MAGELANG, KRJOGJA.com – Kepala Dinas Lingkungan Hidup (DLH) Kabupaten Magelang, Sarifudin mengatakan, untuk menanggulangi masalah sampah di wilayah Kabupaten Magelang pihaknya sampai harus melakukan langkah penjagaan selama 24 jam penuh di tiap TPSS (Tempat Pembuangan Sampah Sementara) di wilayah Kabupaten Magelang.

“Kami jaga 24 jam, sehingga potensi masuknya sampah dari luar daerah itu bisa kita minimalisir,” kata Sarifudin, Kamis (27/1/2022).

Sebelumnya disinyalir, karena TPSS di Kabupaten Magelang tidak ada yang dijaga selama ini maka banyak dari luar daerah yang membuang sampah di TPSS Kabupaten Magelang.

“Termasuk TPSS yang berada di Mertoyudan dekat Perumahan Bumi Prayudan itu sangat luar biasa sampahnya. Akhirnya 2 hari kita bersihkan, setelah itu penuh lagi. Kemudian kita jaga ternyata banyak dari Kota Magelang masuk ke TPSS situ,” katanya.

Selain itu, lanjut Sarifudin, di wilayah Muntilan, TPSS di Desa Pucungrejo juga disinyalir kerap kali digunakan membuang sampah dari wilayah Kabupaten Sleman.
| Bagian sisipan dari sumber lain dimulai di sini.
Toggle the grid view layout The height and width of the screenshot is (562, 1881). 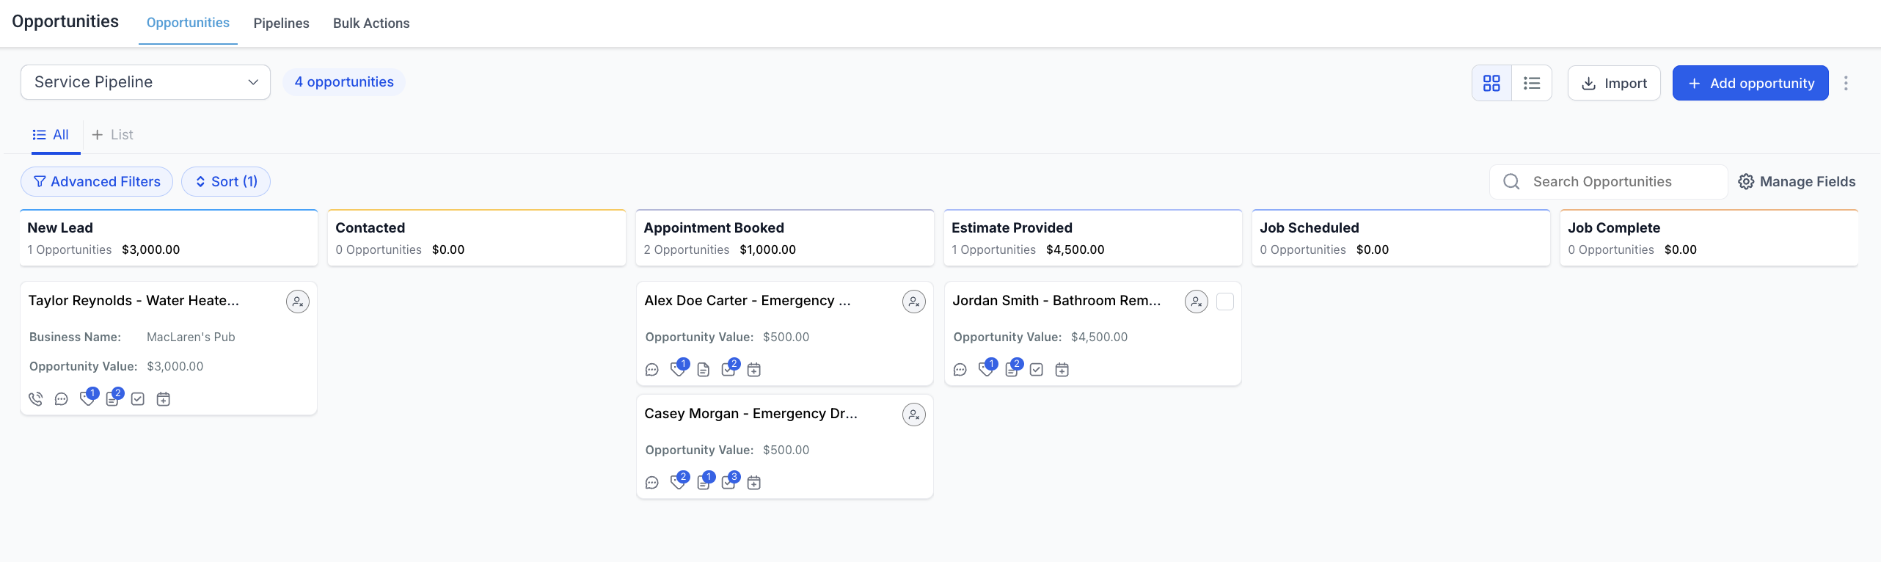tap(1491, 83)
Oleh karena itu dilakukanlah penjagaan selama 24 jam yang dibagi menjadi 3 shift untuk mengantisipasi hal tersebut.

Selain upaya penjagaan 24 jam di semua TPSS, DLH Kabupaten Magelang juga sudah secara masif melakukan edukasi dan sosialisasi untuk mengajak masyarakat memilah sampah dari rumah. Sehingga nantinya sampah yang masuk ke TPSS sudah terpilah antara yang organik dan yang anorganik.
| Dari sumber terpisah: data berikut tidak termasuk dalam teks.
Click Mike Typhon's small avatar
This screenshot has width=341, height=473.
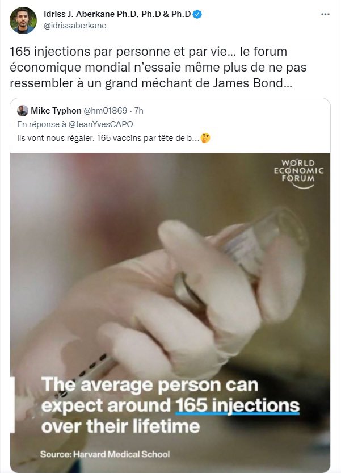[23, 111]
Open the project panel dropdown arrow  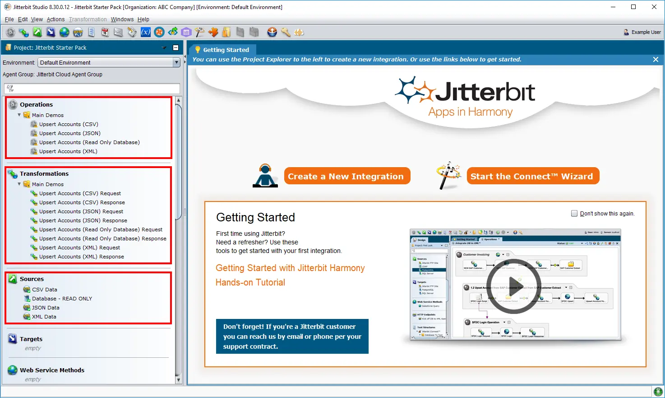(x=164, y=47)
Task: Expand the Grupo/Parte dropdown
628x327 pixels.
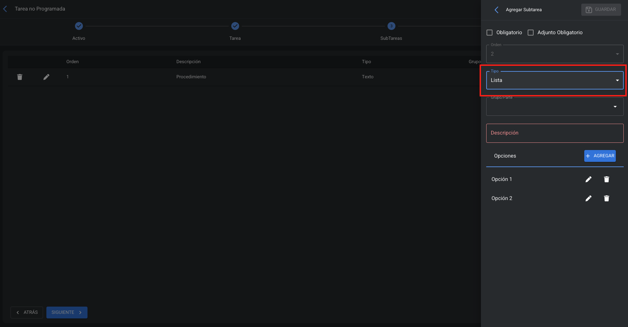Action: click(555, 107)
“Yang dibuang adalah sampah anorganik, untuk sampah organik kami menghimbau kepada masyarakat untuk bisa diolah sendiri minimal dengan membuat lubang biopori untuk menimbun sampah organik dari rumah tangga, seperti sisa makanan, daun dan sebagainya,” pungkas Sarifudin.